TEXT SEGMENT:
begin

Jonadab said to him, Lie down on your bed and pretend to be ill. When your father comes to see you, say to him, Let my sister Tamar come and give me bread to eat, and prepare the food in my sight that I may see it and eat from her hand. So Amnon lay down and pretended to be ill. And when the king came to see him, Amnon said to the king, Please let my sister Tamar come and make a couple of cakes in my sight that I may eat from her hand. Then David sent home to Tamar, saying, Go to your brother Amnon’s house and prepare food for him. So Tamar went to her brother Amnon’s house, where he was lying down. And she took dough and kneaded it and made cakes in his sight and baked the cakes. And she took the pan and emptied it out before him, but he refused to eat.
And Amnon said, Send everyone out for me. So everyone went out from him. Then Amnon said to Tamar, Bring the food into the chamber that I may eat from your hand. Then Tamar took the cakes she had made and brought them into the chamber to Amnon her brother. When she brought them near him to eat, he took hold of her and said, Come, lie with me, my sister. She answered him, no, my brother. Do not violate me for such a thing is not done in Israel. Do not do this outrageous thing. And as for me, where could I carry my shame? And as for you, you would be as one of the outrageous fools in Israel. Now, therefore, please speak to the king for he will not withhold me from you. But he would not listen to her, and being stronger than she, he violated her and lay with her.
Then Amnon hated her with very great hatred, so that the hatred with which he hated her was greater than the love with which he loved her. And Amnon said to her, get up. Go. But she said to him, no, my brother, for this wrong in sending me away is greater than the other that you did to me. But he would not listen to her. He called the young man who served him and said, put this woman out of my presence and bolt the door after her.
Who is Amnon? Amnon is the oldest son of David. He’s the heir apparent to the throne, and he’s also a very weak man. He’s a man who the apostle Paul might say is governed by his passions, governed by his belly, like Paul says in Philippians three nineteen, those who are godless and governed by their lusts. And he’s filled with lust for his half sister, Tamar, who is a beautiful young woman, apparently single, doesn’t have a husband. But Amnon can’t do anything about that. The law in Leviticus 18, Leviticus 20, Deuteronomy, I think it’s 27 maybe, specifically forbid the marrying of your sister or your half sister. These things, though they took place in the times of the patriarchs, like Abraham and Sarah were half siblings. By the time God is giving the law, he is banning these kind of close relationships.
And so Amnon sees no way that he can play out his lust, that he can do anything to her. And even the language here is just frankly, it’s grotesque. It seemed impossible to Amnon to do anything to her. There’s hints even in the way that the author is talking that the love here is not what we should be thinking of in terms of like godly love. It’s a passionate desire for something, but it’s not putting her interests first. He doesn’t actually care about her. He cares about his hormones being satisfied.

end

COLLECTED MATERIAL:
begin

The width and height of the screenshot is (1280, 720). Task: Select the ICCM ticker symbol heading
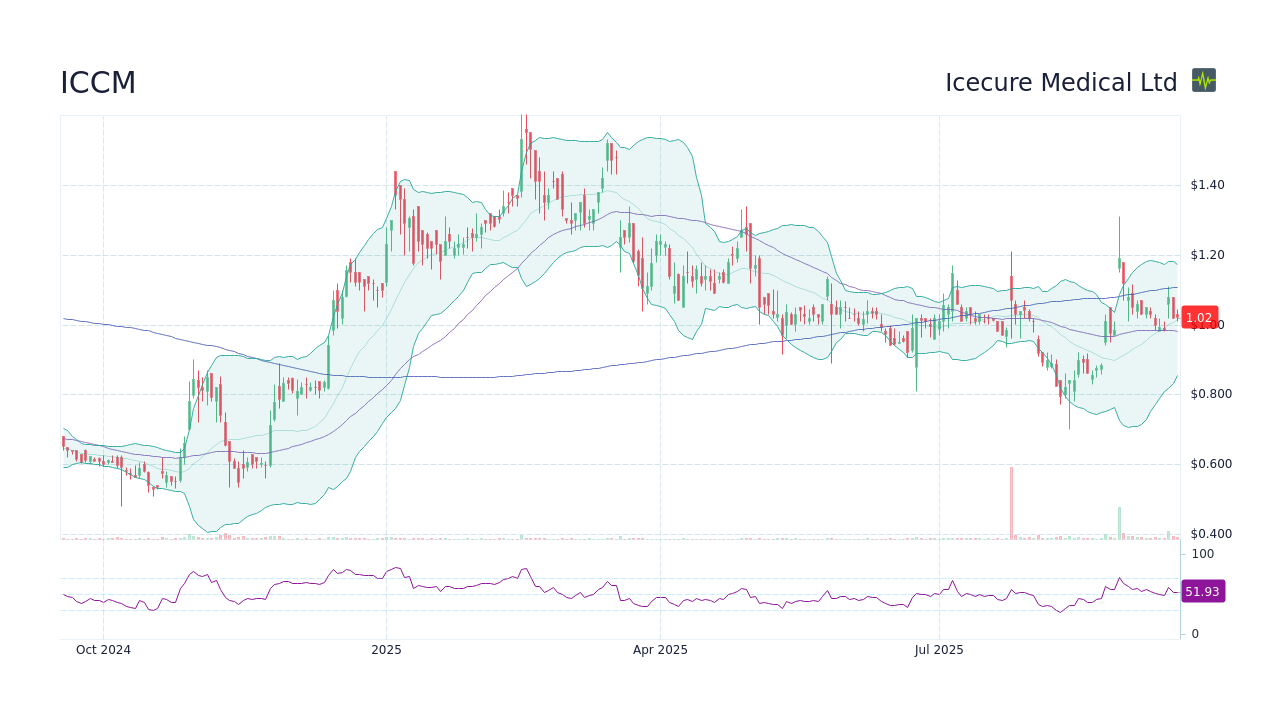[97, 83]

end

EXERCISE INSTRUCTIONS: Reproduce word for word the portion of the Amnon and Tamar passage between "And Amnon said, Send" and "lay with her.", inclusive.

SOLUTION TO THIS TASK:
And Amnon said, Send everyone out for me. So everyone went out from him. Then Amnon said to Tamar, Bring the food into the chamber that I may eat from your hand. Then Tamar took the cakes she had made and brought them into the chamber to Amnon her brother. When she brought them near him to eat, he took hold of her and said, Come, lie with me, my sister. She answered him, no, my brother. Do not violate me for such a thing is not done in Israel. Do not do this outrageous thing. And as for me, where could I carry my shame? And as for you, you would be as one of the outrageous fools in Israel. Now, therefore, please speak to the king for he will not withhold me from you. But he would not listen to her, and being stronger than she, he violated her and lay with her.